Esibizione in Gala a villa Lombardi, nell’ambito del 37° Festival Internazionale di Tagliacozzo
Altre Esperienze
Cover del ruolo della Ciesca nel Gianni Schicchi
Partecipazione al MOS (Mascagni Opera Studio) per l’allestimento delle opere Suor Angelica e Cavalleria Rusticana
Esecuzione di “Echi del centenario rossiniano” e Concerti Aperitivo dedicati a Rossini e ai suoi Péchés de vieillesse
Finalista al IV Concorso Internazionale “Enzo Sordello” di Cuneo
Masterclass
Partecipazione a masterclass con i soprani Francesca Patanè, Luciana Serra e Mariella Devia
Teatro
Inaugurazione stagione teatrale del Teatro O. Chebello di Cairo Montenotte
Partecipazione al divertimento teatrale di A. Salieri “Prima la musica poi le parole”
Questo curriculum dimostra un’ampia esperienza nel canto lirico e la partecipazione a numerosi spettacoli e concorsi importanti, oltre a riconoscimenti significativi nel campo.
L’artista di cui stiamo parlandoha un background eclettico che fonde una solida formazione accademica con un notevole talento nel campo del canto lirico.
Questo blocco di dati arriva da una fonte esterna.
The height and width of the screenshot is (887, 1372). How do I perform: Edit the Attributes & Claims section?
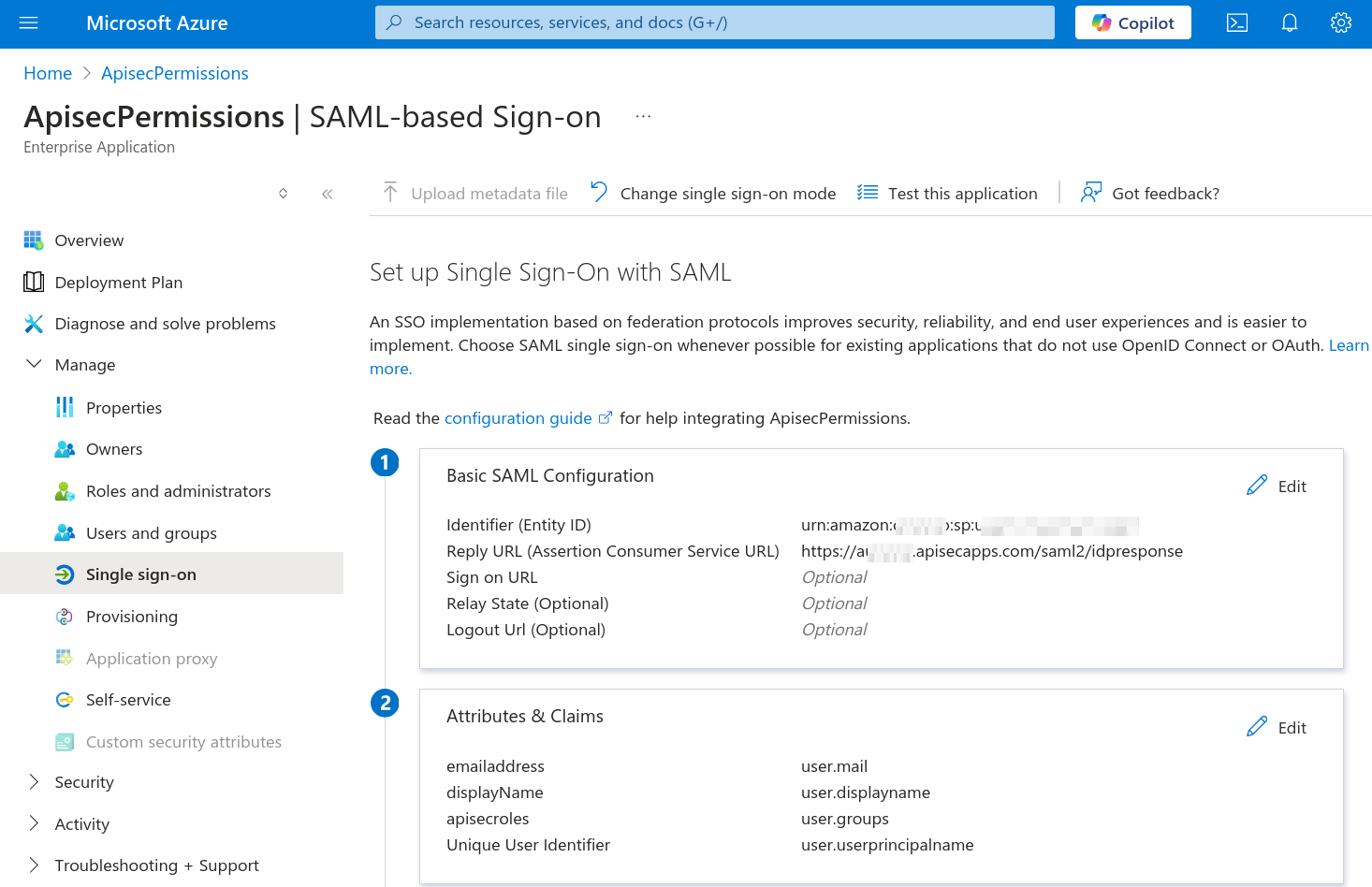click(x=1277, y=727)
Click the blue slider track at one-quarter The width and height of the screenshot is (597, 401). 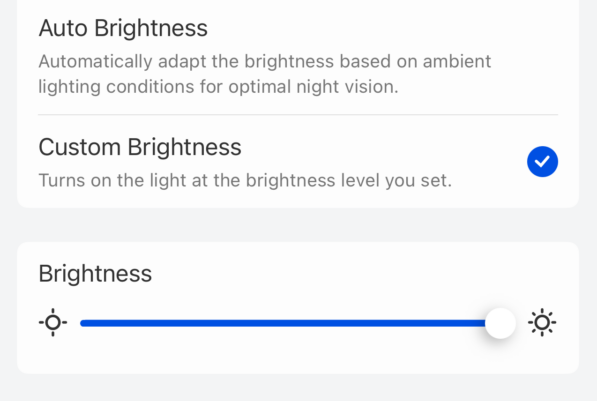pos(189,323)
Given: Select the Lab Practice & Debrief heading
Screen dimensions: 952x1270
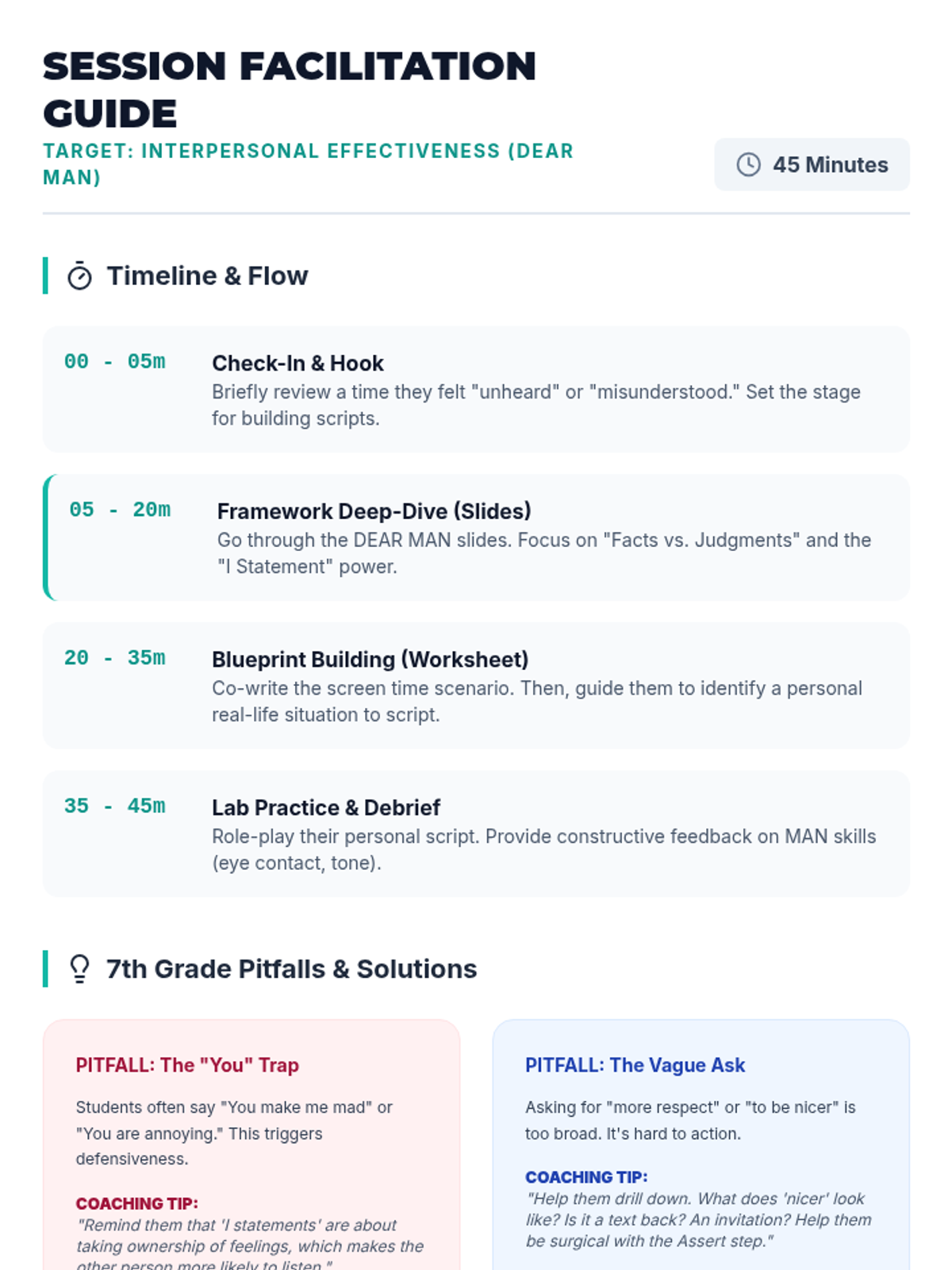Looking at the screenshot, I should tap(325, 807).
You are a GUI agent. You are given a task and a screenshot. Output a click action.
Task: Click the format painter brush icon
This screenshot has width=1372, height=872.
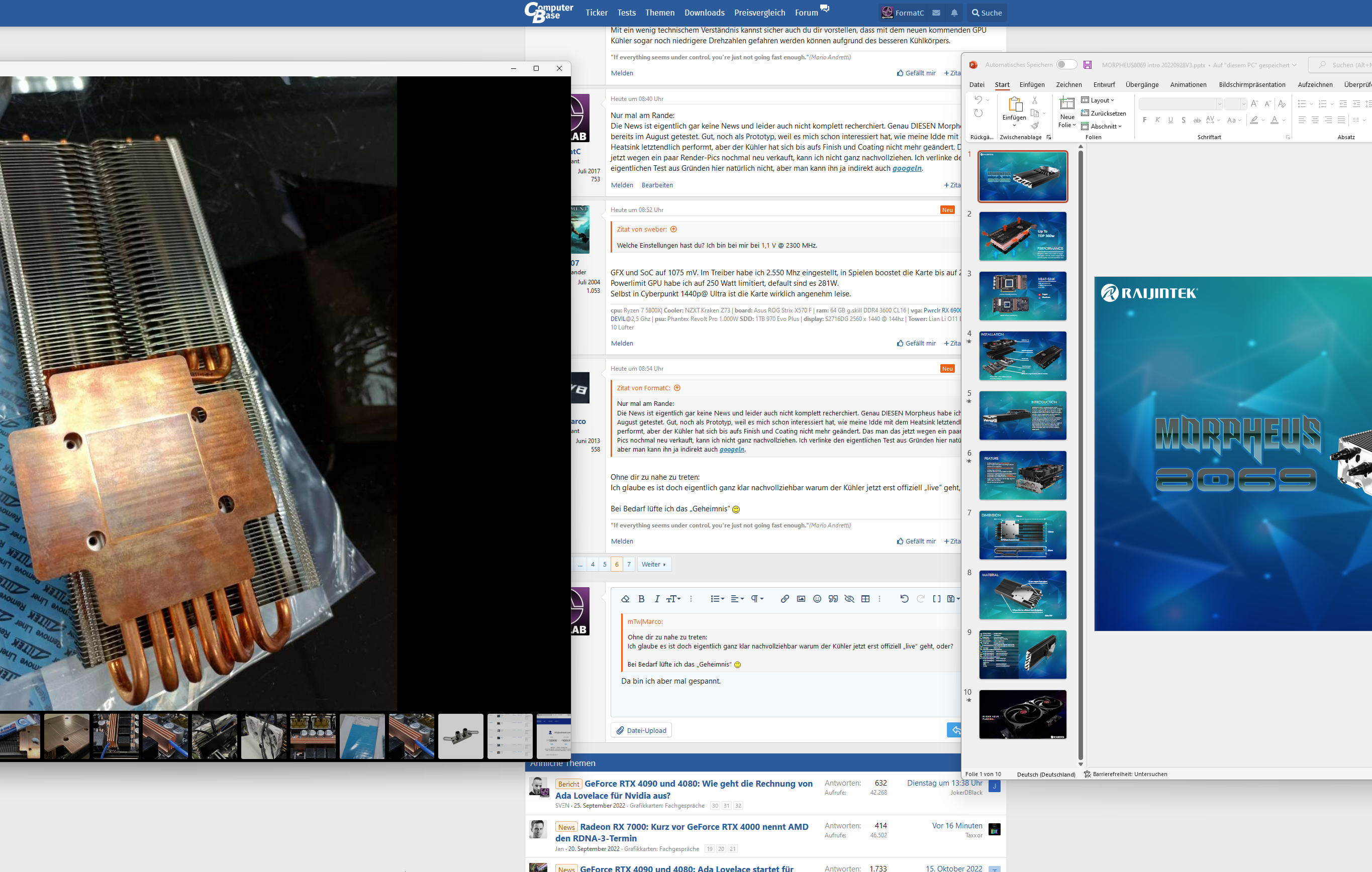coord(1035,126)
Con una laurea magistrale in Conservazione dei Beni Culturali con lode presso l’Università degli Studi di Genova, dimostra una profonda comprensione dell’importanza della conservazione del patrimonio culturale.
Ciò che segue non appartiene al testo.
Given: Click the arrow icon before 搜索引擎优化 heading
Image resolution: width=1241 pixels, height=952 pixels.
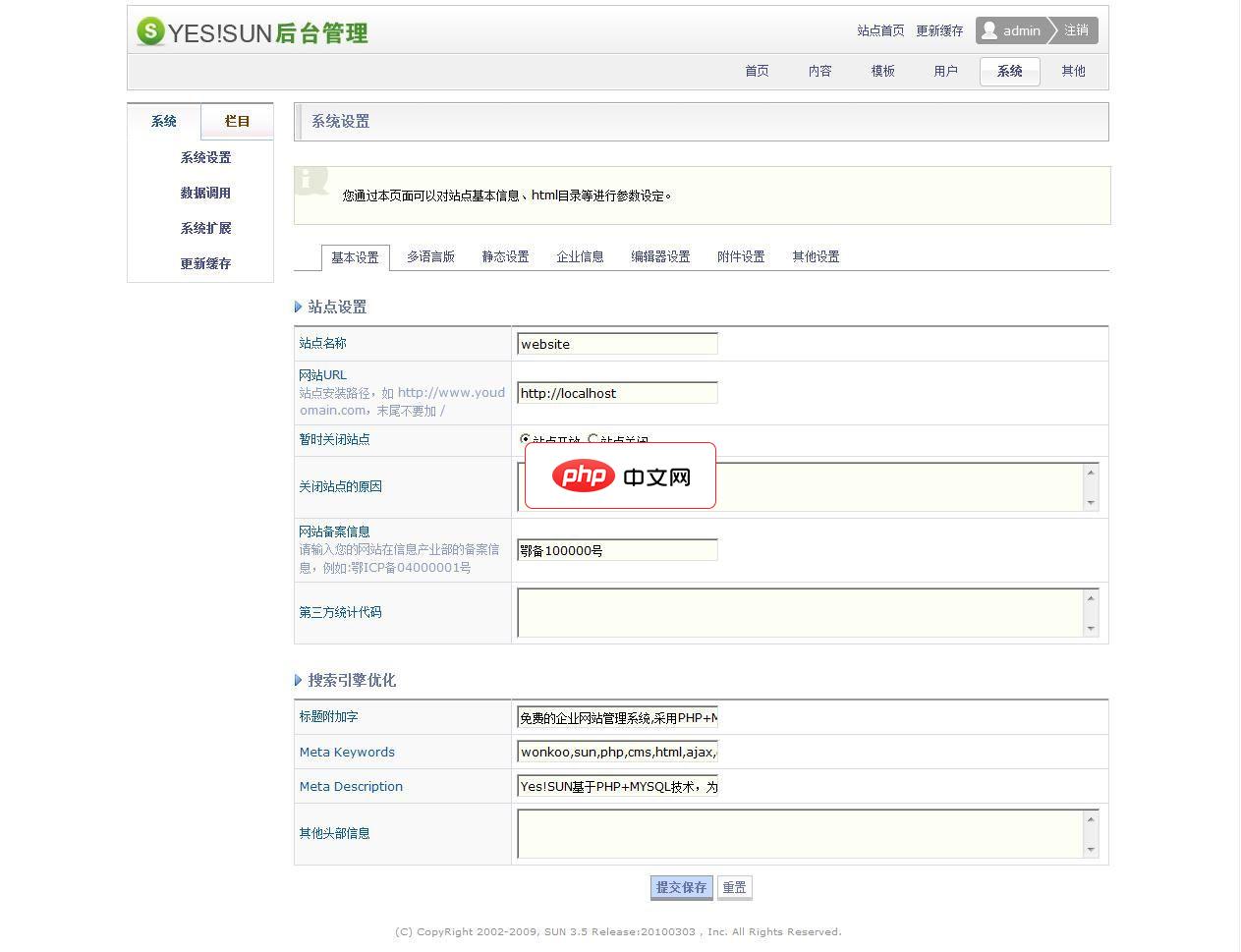Looking at the screenshot, I should tap(298, 680).
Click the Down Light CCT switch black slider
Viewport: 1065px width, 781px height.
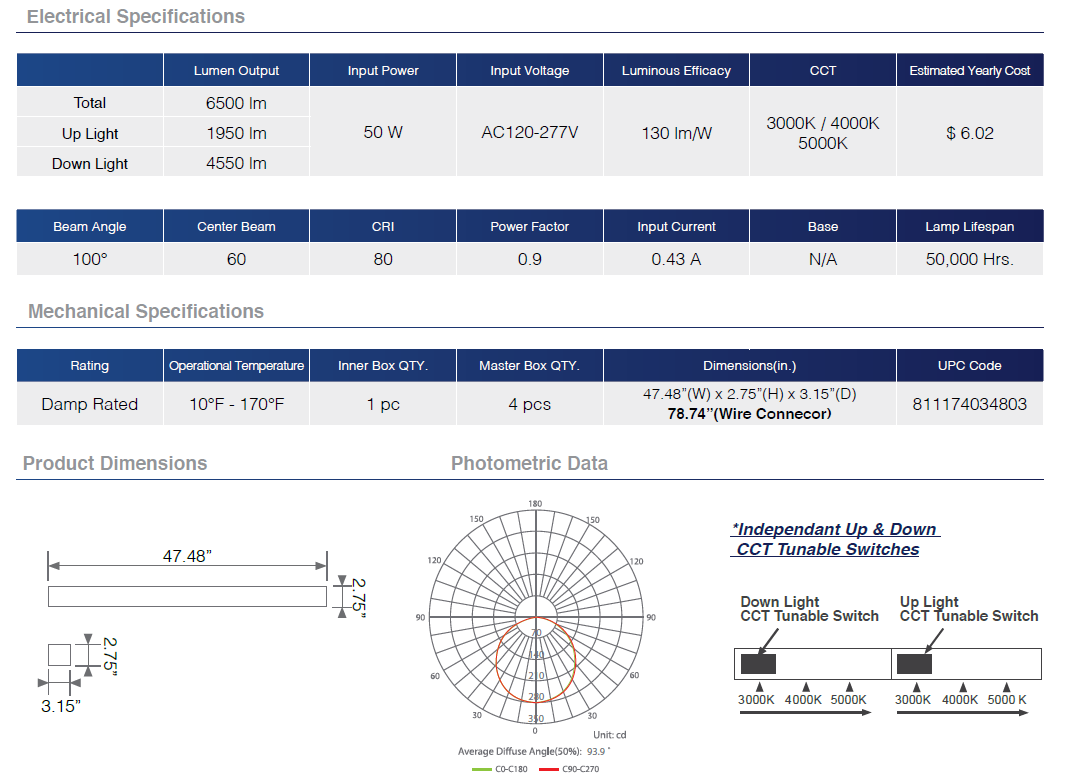coord(758,665)
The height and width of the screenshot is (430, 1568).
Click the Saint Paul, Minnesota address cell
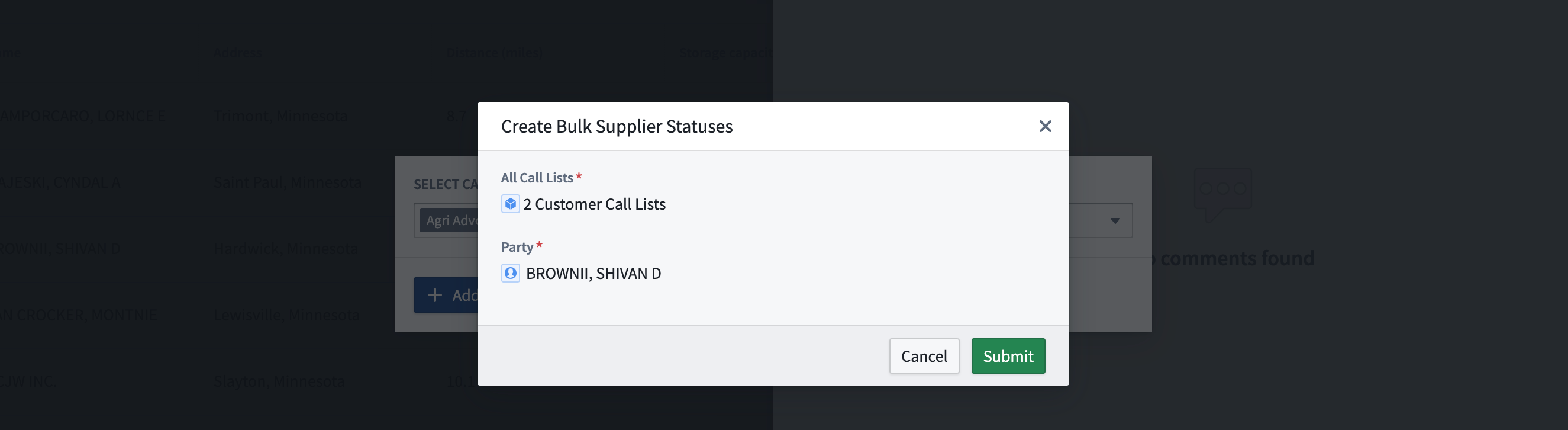pyautogui.click(x=288, y=182)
Parallelamente, ha conseguito un diploma in canto lirico presso l’Istituto Superiore di Studi Musicali “Luigi Boccherini” di Lucca, ottenendo un voto di 9 come privatista e collaborando con il M° Mauro Castellano come accompagnatore al pianoforte. Questo dimostra la sua dedizione all’arte del canto lirico e la sua capacità di eccellere in questo campo.
L’artista ha anche cercato di perfezionare le proprie abilità continuando a studiare con il soprano Donata D’Annunzio Lombardi, indicando un impegno costante nel miglioramento delle proprie capacità vocali.
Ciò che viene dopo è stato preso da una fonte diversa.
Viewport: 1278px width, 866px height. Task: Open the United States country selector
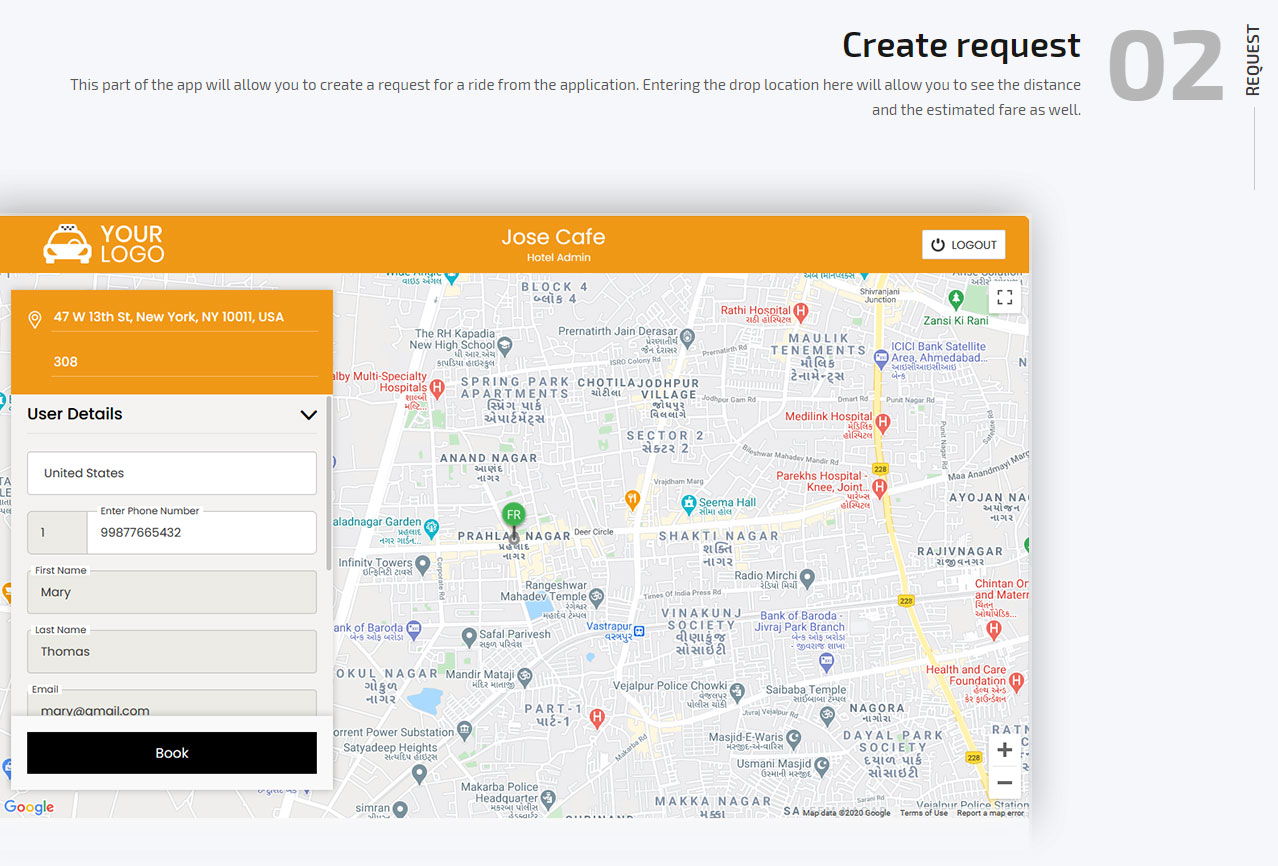[171, 473]
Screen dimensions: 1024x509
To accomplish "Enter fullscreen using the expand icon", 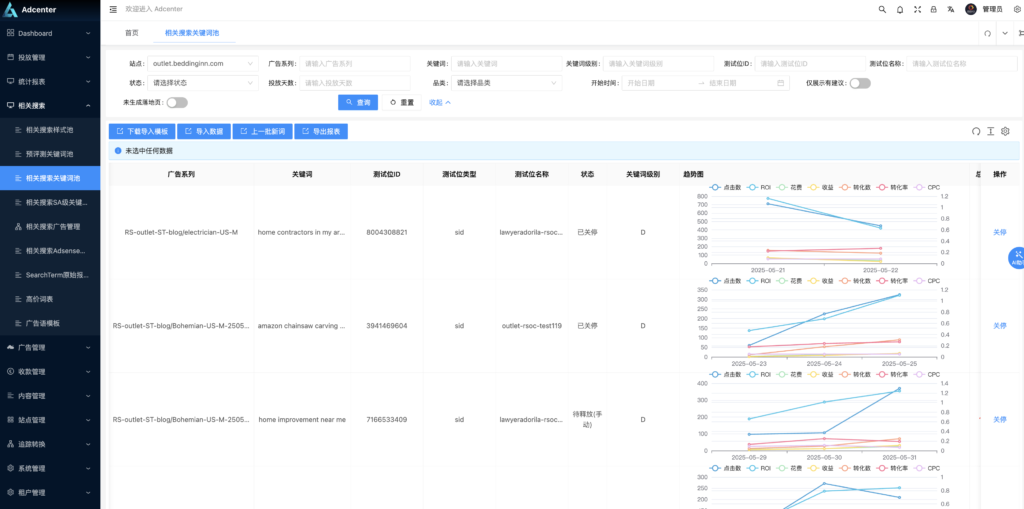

Inoltre, la sua tesi di laurea, intitolata “Le Psyché di Jean-Baptiste Lully”, ha ricevuto un riconoscimento di prestigio come vincitrice del premio “Fulvia Bardelli” bandito dal Teatro dell’Archivolto di Genova nel 2009. Questo dimostra una profonda conoscenza e un’abilità nella ricerca e nell’approfondimento di temi legati alla musica e alla cultura.
Le esperienze teatrali e liriche dell’artista sono impressionanti e variegate, con un elenco di ruoli interpretati in luoghi diversi, da castelli a teatri importanti, con direttori e associazioni di rilievo. Questa esperienza sul palcoscenico sottolinea la versatilità e la capacità di esibirsi in una vasta gamma di ruoli lirici.
Inoltre, l’artista ha ricevuto numerosi premi e riconoscimenti, compresi i premi “Fulvia Bardelli”, “Festival Ultrapadum 2022” e il premio over 40 al Concorso Internazionale “Ottavio Garaventa” di Genova, il che conferma il suo talento nel campo del canto lirico e la sua notorietà nel settore.
Infine, le masterclass con importanti soprani come Francesca Patanè, Luciana Serra e Mariella Devia mostrano il suo impegno nell’acquisire conoscenze e competenze avanzate nel canto lirico.
In breve, questo artista rappresenta un’eccellente combinazione di formazione accademica, talento musicale, esperienza teatrale e riconoscimenti nel mondo del canto lirico, dimostrando un impegno costante per l’eccellenza artistica.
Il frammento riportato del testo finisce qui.